*ACTION ITEM*
Transcribe the data that follows precisely, omitting nothing.

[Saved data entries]
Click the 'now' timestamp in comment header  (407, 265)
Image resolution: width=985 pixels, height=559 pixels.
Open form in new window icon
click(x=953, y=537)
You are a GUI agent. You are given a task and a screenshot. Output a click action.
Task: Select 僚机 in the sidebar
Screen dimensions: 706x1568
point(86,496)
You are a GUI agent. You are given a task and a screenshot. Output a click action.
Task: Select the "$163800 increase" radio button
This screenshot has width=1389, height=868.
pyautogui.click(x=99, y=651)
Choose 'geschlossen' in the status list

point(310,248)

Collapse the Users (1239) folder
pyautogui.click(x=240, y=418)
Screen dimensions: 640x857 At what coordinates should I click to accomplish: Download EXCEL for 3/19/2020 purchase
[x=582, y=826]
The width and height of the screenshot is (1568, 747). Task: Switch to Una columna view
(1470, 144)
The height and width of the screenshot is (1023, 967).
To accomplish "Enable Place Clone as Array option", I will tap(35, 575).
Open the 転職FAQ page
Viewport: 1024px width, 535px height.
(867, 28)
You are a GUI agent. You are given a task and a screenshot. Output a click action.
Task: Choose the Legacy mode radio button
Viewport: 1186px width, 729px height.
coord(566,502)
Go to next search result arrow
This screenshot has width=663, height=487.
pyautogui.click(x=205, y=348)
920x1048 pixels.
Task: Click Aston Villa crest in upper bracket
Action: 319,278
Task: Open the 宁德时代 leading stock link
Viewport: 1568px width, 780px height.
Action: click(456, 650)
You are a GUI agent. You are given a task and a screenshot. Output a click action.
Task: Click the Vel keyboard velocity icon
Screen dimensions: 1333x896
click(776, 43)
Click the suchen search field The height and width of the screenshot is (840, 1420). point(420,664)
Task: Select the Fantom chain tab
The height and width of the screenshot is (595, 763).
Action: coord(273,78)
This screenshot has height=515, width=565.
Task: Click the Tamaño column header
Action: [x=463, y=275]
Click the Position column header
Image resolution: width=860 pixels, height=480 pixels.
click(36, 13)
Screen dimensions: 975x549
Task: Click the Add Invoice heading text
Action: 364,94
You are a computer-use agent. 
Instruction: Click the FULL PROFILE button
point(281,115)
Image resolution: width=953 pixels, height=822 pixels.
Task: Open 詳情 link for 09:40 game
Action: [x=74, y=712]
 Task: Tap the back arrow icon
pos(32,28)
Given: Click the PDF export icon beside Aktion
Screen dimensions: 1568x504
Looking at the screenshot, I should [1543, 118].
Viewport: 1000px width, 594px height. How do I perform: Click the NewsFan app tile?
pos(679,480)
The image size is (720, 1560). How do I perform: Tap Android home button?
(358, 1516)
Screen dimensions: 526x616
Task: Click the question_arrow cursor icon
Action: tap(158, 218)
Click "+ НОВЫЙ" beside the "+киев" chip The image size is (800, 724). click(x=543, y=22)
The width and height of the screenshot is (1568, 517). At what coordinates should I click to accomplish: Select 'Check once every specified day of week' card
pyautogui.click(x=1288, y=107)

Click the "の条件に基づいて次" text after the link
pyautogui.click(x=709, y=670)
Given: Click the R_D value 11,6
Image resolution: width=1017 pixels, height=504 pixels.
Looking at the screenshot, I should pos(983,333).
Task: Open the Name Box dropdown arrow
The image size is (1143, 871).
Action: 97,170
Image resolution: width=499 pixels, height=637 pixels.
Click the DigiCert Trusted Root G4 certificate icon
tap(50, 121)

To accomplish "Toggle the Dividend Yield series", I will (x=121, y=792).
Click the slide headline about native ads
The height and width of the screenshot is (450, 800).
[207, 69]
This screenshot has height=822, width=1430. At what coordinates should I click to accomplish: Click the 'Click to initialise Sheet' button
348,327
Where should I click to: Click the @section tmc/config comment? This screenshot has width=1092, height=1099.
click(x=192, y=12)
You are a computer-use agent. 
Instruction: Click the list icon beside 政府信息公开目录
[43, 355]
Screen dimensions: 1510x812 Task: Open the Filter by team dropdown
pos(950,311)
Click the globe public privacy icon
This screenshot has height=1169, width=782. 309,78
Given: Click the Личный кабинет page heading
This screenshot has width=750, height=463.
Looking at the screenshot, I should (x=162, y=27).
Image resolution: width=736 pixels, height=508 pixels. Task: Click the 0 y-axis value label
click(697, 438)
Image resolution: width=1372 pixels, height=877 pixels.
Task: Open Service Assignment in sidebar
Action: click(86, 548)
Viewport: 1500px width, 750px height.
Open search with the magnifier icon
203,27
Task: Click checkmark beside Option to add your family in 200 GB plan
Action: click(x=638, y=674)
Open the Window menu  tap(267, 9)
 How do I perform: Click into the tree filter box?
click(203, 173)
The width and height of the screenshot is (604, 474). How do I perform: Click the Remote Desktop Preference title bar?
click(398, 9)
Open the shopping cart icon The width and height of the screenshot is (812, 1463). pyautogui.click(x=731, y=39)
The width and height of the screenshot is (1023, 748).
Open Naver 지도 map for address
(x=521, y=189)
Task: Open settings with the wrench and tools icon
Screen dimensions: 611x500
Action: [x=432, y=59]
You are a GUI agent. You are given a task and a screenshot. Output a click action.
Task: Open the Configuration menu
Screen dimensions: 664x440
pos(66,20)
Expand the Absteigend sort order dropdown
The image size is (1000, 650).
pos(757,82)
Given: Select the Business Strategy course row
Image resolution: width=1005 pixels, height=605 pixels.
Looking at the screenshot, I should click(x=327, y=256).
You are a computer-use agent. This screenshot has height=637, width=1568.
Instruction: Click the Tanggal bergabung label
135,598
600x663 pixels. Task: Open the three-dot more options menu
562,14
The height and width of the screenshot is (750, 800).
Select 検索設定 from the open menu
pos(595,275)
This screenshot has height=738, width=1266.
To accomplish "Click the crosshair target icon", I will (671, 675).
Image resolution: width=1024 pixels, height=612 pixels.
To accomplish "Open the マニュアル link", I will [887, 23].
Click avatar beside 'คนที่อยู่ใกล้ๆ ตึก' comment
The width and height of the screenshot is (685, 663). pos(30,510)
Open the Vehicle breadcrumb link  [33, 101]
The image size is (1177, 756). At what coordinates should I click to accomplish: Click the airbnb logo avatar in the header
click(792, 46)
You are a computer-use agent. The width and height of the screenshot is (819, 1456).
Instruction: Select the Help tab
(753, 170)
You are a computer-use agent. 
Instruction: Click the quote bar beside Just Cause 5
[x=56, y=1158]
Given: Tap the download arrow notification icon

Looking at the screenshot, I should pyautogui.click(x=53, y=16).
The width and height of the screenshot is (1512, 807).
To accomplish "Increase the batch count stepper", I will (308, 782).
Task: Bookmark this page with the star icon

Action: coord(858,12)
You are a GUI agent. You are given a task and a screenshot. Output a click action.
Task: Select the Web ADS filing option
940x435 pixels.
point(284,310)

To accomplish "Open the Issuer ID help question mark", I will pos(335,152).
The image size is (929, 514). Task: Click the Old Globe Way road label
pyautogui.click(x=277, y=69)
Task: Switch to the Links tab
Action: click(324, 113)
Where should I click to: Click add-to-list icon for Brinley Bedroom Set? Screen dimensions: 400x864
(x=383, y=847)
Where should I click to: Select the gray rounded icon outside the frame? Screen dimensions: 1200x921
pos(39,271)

*ANSWER TO THIS EXERCISE*
Click the 'now' timestamp in comment header  (407, 265)
Image resolution: width=985 pixels, height=559 pixels.
Open form in new window icon
click(x=953, y=537)
You are a GUI agent. You are given a task and a screenshot. Output a click action.
Task: Select 僚机 in the sidebar
Screen dimensions: 706x1568
point(86,496)
You are a GUI agent. You are given a task and a screenshot. Output a click action.
Task: Select the "$163800 increase" radio button
This screenshot has width=1389, height=868.
pyautogui.click(x=99, y=651)
Choose 'geschlossen' in the status list

point(310,248)

Collapse the Users (1239) folder
pyautogui.click(x=240, y=418)
Screen dimensions: 640x857 At what coordinates should I click to accomplish: Download EXCEL for 3/19/2020 purchase
[x=582, y=826]
The width and height of the screenshot is (1568, 747). Task: Switch to Una columna view
(1470, 144)
The height and width of the screenshot is (1023, 967).
To accomplish "Enable Place Clone as Array option", I will tap(35, 575).
Open the 転職FAQ page
Viewport: 1024px width, 535px height.
(867, 28)
You are a GUI agent. You are given a task and a screenshot. Output a click action.
Task: Choose the Legacy mode radio button
Viewport: 1186px width, 729px height.
coord(566,502)
Go to next search result arrow
This screenshot has width=663, height=487.
pyautogui.click(x=205, y=348)
920x1048 pixels.
Task: Click Aston Villa crest in upper bracket
Action: 319,278
Task: Open the 宁德时代 leading stock link
Viewport: 1568px width, 780px height.
Action: click(456, 650)
You are a GUI agent. You are given a task and a screenshot. Output a click action.
Task: Click the Vel keyboard velocity icon
Screen dimensions: 1333x896
click(776, 43)
Click the suchen search field The height and width of the screenshot is (840, 1420). point(420,664)
Task: Select the Fantom chain tab
The height and width of the screenshot is (595, 763).
Action: coord(273,78)
This screenshot has height=515, width=565.
Task: Click the Tamaño column header
Action: [x=463, y=275]
Click the Position column header
Image resolution: width=860 pixels, height=480 pixels.
click(36, 13)
Screen dimensions: 975x549
Task: Click the Add Invoice heading text
Action: 364,94
You are a computer-use agent. 
Instruction: Click the FULL PROFILE button
point(281,115)
Image resolution: width=953 pixels, height=822 pixels.
Task: Open 詳情 link for 09:40 game
Action: [x=74, y=712]
 Task: Tap the back arrow icon
pos(32,28)
Given: Click the PDF export icon beside Aktion
Screen dimensions: 1568x504
Looking at the screenshot, I should [1543, 118].
Viewport: 1000px width, 594px height. How do I perform: Click the NewsFan app tile?
pos(679,480)
The image size is (720, 1560). How do I perform: Tap Android home button?
(358, 1516)
Screen dimensions: 526x616
Task: Click the question_arrow cursor icon
Action: tap(158, 218)
Click "+ НОВЫЙ" beside the "+киев" chip The image size is (800, 724). click(x=543, y=22)
The width and height of the screenshot is (1568, 517). At what coordinates should I click to accomplish: Select 'Check once every specified day of week' card
pyautogui.click(x=1288, y=107)

Click the "の条件に基づいて次" text after the link
pyautogui.click(x=709, y=670)
Given: Click the R_D value 11,6
Image resolution: width=1017 pixels, height=504 pixels.
Looking at the screenshot, I should pos(983,333).
Task: Open the Name Box dropdown arrow
The image size is (1143, 871).
Action: 97,170
Image resolution: width=499 pixels, height=637 pixels.
Click the DigiCert Trusted Root G4 certificate icon
tap(50, 121)

To accomplish "Toggle the Dividend Yield series", I will (x=121, y=792).
Click the slide headline about native ads
The height and width of the screenshot is (450, 800).
[207, 69]
This screenshot has height=822, width=1430. At what coordinates should I click to accomplish: Click the 'Click to initialise Sheet' button
348,327
Where should I click to: Click the @section tmc/config comment? This screenshot has width=1092, height=1099.
click(x=192, y=12)
You are a computer-use agent. 
Instruction: Click the list icon beside 政府信息公开目录
[43, 355]
Screen dimensions: 1510x812 Task: Open the Filter by team dropdown
pos(950,311)
Click the globe public privacy icon
This screenshot has height=1169, width=782. 309,78
Given: Click the Личный кабинет page heading
This screenshot has width=750, height=463.
Looking at the screenshot, I should (x=162, y=27).
Image resolution: width=736 pixels, height=508 pixels. Task: Click the 0 y-axis value label
click(697, 438)
Image resolution: width=1372 pixels, height=877 pixels.
Task: Open Service Assignment in sidebar
Action: click(86, 548)
Viewport: 1500px width, 750px height.
Open search with the magnifier icon
203,27
Task: Click checkmark beside Option to add your family in 200 GB plan
Action: click(x=638, y=674)
Open the Window menu  tap(267, 9)
 How do I perform: Click into the tree filter box?
click(203, 173)
The width and height of the screenshot is (604, 474). How do I perform: Click the Remote Desktop Preference title bar?
click(398, 9)
Open the shopping cart icon The width and height of the screenshot is (812, 1463). pyautogui.click(x=731, y=39)
The width and height of the screenshot is (1023, 748).
Open Naver 지도 map for address
(x=521, y=189)
Task: Open settings with the wrench and tools icon
Screen dimensions: 611x500
Action: [x=432, y=59]
You are a GUI agent. You are given a task and a screenshot. Output a click action.
Task: Open the Configuration menu
Screen dimensions: 664x440
pos(66,20)
Expand the Absteigend sort order dropdown
The image size is (1000, 650).
pos(757,82)
Given: Select the Business Strategy course row
Image resolution: width=1005 pixels, height=605 pixels.
Looking at the screenshot, I should click(x=327, y=256).
You are a computer-use agent. This screenshot has height=637, width=1568.
Instruction: Click the Tanggal bergabung label
135,598
600x663 pixels. Task: Open the three-dot more options menu
562,14
The height and width of the screenshot is (750, 800).
Select 検索設定 from the open menu
pos(595,275)
This screenshot has height=738, width=1266.
To accomplish "Click the crosshair target icon", I will (671, 675).
Image resolution: width=1024 pixels, height=612 pixels.
To accomplish "Open the マニュアル link", I will [887, 23].
Click avatar beside 'คนที่อยู่ใกล้ๆ ตึก' comment
The width and height of the screenshot is (685, 663). pos(30,510)
Open the Vehicle breadcrumb link  [33, 101]
The image size is (1177, 756). At what coordinates should I click to accomplish: Click the airbnb logo avatar in the header
click(792, 46)
You are a computer-use agent. The width and height of the screenshot is (819, 1456).
Instruction: Select the Help tab
(753, 170)
You are a computer-use agent. 
Instruction: Click the quote bar beside Just Cause 5
[x=56, y=1158]
Given: Tap the download arrow notification icon

Looking at the screenshot, I should pyautogui.click(x=53, y=16).
The width and height of the screenshot is (1512, 807).
To accomplish "Increase the batch count stepper", I will (308, 782).
Task: Bookmark this page with the star icon

Action: coord(858,12)
You are a GUI agent. You are given a task and a screenshot. Output a click action.
Task: Select the Web ADS filing option
940x435 pixels.
point(284,310)

To accomplish "Open the Issuer ID help question mark", I will pos(335,152).
The image size is (929, 514). Task: Click the Old Globe Way road label
pyautogui.click(x=277, y=69)
Task: Switch to the Links tab
Action: click(324, 113)
Where should I click to: Click add-to-list icon for Brinley Bedroom Set? Screen dimensions: 400x864
(x=383, y=847)
Where should I click to: Select the gray rounded icon outside the frame? Screen dimensions: 1200x921
pos(39,271)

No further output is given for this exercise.